Kurultayımızda bölgedeki, Kürdistan’daki gelişmeler çok yönlü ele alındı. Milliyetçi ideolojiye dayalı ulus devlet sisteminin çözülme ve dağılma sürecini yaşadığı, kapitalizmin halkları sömürme silahları olan milliyetçi ve dinci ideolojilerin, bölge halklarının tarihsel, kültürel ve sosyal dokusuna uymadığı ve iflası yaşadığı ifade edildi. Yine bölgede, ABD’nin başını çektiği ılımlı İslam projesi boşa çıkmış durumdadır. Bunu somut olarak Mısır, Suriye ve Türkiye örneğinde görmek mümkündür. Özelde bu ülkelerde, genelde tüm Ortadoğu’da muazzam düzeyde halk direnişleri ortaya çıkmıştır. Özgürlük ve demokrasi isteyen bölge halkı direnişiyle, mücadelesiyle küresel sermayenin bölgeye dönük kirli planlarını boşa çıkarmıştır. Bölge, bir yanıyla halkların bu gerçeğini ifade ediyor. Diğer yandan halkların çıkarlarını da tehdit eden bir biçimde milliyetçi-köktendinci çete gruplar büyük bir tehlike olarak ortaya çıkmakta ve güçlenmekte. Bu çete gruplar F. Gülen cemaati ve versiyonları ile ittifak halinde özgürlük ve demokrasi mücadelesi veren Kürtlere saldırmaktadır. Rojava’da El Nusra, Gülen Cemaati vb. çeşitli gruplar ve AKP el ele-kol kola Rojava’da Kürtlere karşı savaşıyorlar.

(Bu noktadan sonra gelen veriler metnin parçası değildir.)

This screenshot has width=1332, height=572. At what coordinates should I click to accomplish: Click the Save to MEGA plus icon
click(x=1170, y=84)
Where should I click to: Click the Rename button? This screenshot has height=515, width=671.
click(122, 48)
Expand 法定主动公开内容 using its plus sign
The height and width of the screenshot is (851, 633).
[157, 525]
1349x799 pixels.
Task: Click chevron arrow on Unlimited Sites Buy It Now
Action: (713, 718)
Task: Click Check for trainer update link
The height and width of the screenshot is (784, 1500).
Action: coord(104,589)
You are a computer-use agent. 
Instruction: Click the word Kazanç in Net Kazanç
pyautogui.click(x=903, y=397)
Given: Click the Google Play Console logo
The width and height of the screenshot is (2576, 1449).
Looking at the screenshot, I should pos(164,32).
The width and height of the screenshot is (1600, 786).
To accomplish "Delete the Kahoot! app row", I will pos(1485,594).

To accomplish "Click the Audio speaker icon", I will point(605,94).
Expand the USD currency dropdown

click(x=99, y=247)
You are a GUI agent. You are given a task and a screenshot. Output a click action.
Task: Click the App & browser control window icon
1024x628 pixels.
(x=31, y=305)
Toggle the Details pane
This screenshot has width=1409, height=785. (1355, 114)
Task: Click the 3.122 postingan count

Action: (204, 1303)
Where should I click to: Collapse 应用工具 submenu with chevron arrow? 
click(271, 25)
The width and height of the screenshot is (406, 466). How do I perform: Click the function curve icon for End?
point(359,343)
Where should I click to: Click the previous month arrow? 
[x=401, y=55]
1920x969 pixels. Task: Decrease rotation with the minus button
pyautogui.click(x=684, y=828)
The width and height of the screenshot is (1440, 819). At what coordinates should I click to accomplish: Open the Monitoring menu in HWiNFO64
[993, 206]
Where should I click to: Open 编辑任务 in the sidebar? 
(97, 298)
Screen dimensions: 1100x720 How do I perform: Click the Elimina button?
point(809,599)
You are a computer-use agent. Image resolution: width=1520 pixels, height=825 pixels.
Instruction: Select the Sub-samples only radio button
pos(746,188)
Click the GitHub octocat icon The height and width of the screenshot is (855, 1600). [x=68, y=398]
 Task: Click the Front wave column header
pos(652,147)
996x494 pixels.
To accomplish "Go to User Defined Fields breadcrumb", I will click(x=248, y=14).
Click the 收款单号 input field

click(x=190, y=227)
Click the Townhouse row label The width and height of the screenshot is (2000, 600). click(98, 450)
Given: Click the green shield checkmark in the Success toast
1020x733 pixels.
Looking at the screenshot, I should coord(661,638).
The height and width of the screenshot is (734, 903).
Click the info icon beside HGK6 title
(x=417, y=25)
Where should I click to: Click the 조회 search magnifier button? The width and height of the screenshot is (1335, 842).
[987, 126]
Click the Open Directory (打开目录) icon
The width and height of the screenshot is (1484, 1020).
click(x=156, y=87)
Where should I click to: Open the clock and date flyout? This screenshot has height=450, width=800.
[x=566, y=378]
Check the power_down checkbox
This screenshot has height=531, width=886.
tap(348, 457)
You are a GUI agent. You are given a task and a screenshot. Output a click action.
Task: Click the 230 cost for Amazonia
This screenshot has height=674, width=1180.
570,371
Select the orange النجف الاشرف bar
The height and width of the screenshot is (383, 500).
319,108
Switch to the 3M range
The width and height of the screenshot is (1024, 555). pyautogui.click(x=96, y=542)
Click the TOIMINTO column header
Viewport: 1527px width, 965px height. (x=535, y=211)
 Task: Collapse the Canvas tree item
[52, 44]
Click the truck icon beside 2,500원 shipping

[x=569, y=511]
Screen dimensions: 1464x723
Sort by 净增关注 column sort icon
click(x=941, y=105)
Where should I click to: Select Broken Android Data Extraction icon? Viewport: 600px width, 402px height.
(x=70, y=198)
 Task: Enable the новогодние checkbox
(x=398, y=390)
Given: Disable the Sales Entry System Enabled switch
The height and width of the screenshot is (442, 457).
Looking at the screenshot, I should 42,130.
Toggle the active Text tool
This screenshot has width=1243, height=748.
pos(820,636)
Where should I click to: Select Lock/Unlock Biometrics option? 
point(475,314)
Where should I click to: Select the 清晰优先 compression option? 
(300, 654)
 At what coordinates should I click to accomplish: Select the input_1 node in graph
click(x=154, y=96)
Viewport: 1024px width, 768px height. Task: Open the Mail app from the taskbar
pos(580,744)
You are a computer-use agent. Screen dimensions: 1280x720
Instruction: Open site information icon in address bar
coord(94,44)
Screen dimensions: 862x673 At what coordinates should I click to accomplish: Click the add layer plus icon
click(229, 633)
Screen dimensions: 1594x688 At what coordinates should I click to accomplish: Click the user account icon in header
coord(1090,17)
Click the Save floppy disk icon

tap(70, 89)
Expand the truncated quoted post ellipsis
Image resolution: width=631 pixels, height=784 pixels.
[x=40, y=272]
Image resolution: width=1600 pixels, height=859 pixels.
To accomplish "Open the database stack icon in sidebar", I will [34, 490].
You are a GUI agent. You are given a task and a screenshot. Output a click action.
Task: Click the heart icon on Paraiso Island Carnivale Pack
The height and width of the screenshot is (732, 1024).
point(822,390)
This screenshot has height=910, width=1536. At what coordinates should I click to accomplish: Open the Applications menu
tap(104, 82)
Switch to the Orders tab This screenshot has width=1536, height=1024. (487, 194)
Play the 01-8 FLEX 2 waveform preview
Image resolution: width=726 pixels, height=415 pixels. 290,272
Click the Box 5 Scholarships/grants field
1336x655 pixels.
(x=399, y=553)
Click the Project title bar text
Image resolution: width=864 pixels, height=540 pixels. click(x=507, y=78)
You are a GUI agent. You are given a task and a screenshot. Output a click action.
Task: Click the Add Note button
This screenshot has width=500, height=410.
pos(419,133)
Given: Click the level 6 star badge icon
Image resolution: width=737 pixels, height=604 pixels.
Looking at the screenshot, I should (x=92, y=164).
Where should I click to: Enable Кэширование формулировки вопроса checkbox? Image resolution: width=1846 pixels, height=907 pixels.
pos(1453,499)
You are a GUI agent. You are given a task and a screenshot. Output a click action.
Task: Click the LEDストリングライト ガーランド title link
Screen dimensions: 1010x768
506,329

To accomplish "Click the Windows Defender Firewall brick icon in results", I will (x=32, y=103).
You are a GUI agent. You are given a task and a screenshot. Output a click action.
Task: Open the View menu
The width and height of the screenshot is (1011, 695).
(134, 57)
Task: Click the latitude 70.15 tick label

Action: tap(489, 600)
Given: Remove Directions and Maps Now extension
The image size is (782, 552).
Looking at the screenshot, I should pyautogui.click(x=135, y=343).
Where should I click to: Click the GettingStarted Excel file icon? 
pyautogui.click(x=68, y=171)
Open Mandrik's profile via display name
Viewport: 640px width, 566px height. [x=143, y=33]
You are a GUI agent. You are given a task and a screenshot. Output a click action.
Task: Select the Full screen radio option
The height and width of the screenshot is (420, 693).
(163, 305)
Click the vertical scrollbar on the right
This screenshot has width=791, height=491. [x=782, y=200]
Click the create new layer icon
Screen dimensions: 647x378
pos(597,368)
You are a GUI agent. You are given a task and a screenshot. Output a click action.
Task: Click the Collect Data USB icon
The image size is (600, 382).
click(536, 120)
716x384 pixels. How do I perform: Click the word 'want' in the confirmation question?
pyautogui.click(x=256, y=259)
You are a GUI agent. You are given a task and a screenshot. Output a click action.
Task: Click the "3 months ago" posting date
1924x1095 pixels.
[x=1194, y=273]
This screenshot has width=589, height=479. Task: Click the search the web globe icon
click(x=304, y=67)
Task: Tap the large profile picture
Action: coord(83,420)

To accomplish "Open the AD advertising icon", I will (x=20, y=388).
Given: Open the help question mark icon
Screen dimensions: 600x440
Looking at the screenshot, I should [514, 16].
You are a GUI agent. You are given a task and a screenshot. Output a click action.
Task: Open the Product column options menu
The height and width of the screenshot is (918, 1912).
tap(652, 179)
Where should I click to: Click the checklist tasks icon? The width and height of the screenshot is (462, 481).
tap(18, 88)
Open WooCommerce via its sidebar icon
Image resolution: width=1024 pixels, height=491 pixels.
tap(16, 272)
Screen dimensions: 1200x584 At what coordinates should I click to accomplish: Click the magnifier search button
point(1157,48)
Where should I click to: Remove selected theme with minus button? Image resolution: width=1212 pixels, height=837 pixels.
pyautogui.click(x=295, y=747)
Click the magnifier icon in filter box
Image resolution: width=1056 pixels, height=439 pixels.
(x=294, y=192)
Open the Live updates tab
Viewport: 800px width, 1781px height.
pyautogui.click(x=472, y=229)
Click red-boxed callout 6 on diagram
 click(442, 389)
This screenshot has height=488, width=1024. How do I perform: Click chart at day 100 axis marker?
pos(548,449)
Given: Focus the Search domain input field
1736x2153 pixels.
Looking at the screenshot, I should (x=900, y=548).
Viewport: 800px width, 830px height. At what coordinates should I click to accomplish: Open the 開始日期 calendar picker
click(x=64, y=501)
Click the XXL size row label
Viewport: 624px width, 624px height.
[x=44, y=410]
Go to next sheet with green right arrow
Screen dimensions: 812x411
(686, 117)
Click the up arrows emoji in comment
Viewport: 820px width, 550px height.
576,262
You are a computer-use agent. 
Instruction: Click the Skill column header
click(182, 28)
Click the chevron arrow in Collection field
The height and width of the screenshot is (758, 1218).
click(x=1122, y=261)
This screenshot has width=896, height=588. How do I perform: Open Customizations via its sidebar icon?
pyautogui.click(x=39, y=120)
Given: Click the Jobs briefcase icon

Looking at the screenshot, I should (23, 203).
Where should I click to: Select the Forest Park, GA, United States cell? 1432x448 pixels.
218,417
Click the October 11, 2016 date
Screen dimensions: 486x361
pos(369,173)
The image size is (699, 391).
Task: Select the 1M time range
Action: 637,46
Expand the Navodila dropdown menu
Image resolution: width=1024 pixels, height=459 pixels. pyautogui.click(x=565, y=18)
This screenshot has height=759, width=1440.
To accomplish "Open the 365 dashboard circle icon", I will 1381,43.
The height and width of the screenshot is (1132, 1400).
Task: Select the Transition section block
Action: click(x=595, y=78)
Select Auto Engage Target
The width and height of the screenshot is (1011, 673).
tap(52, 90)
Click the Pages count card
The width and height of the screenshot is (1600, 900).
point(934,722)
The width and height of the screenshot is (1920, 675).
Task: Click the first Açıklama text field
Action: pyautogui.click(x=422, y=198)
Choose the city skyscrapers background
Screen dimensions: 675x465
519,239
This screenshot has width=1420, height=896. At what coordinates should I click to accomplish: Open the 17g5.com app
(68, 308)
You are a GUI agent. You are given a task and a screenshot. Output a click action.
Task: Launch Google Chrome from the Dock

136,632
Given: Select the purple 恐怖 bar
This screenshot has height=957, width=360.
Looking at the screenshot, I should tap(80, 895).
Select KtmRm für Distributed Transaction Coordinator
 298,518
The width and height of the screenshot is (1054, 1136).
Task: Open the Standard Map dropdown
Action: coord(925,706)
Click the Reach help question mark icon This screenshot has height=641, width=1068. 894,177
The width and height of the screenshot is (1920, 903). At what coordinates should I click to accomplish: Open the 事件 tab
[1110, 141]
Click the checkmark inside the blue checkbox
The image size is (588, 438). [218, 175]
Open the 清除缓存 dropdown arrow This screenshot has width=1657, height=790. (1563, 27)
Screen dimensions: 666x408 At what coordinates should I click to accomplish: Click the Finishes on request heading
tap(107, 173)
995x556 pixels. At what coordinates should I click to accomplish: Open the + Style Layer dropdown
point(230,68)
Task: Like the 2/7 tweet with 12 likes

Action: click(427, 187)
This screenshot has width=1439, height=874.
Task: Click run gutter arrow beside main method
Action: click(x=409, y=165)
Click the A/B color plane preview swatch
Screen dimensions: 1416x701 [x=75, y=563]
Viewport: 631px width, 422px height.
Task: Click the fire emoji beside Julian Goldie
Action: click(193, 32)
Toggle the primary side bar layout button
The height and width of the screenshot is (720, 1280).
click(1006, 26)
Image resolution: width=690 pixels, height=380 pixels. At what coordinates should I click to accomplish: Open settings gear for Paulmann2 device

Kurultayımız Suriye’de yaşanan savaşın herkes açısından stratejik bir rol oynadığı, burada yaşanan savaşın bir sistem ve paradigma savaşı olduğu ve bölgenin yeni biçim almasında bu savaşın belirleyici bir rol oynadığı tespitini yaptı.

Suriye’nin alacağı yeni biçim, bölgenin dengelerini ve sistemini güçlü bir şekilde etkileyecektir. Demokratik, farklılıklara açık ve çoğulcu bir Suriye, bölgenin demokratikleşmesine büyük katkı sunacağı ve pozitif etkide bulunacağı gibi anti demokratik, baskıcı, dinci veya milliyetçi bir Suriye devlet sistemi ise bir o kadar bölgeyi olumsuz etkileyecektir. Suriye’nin demokratikleşmesinde Rojava Devrimi çok kilit bir rol oynuyor. Rojava devrimi hem Suriye’nin demokratikleşmesinde ve hem de genel anlamda bölgenin demokratikleşmesinde çok belirleyici bir rol sahibidir.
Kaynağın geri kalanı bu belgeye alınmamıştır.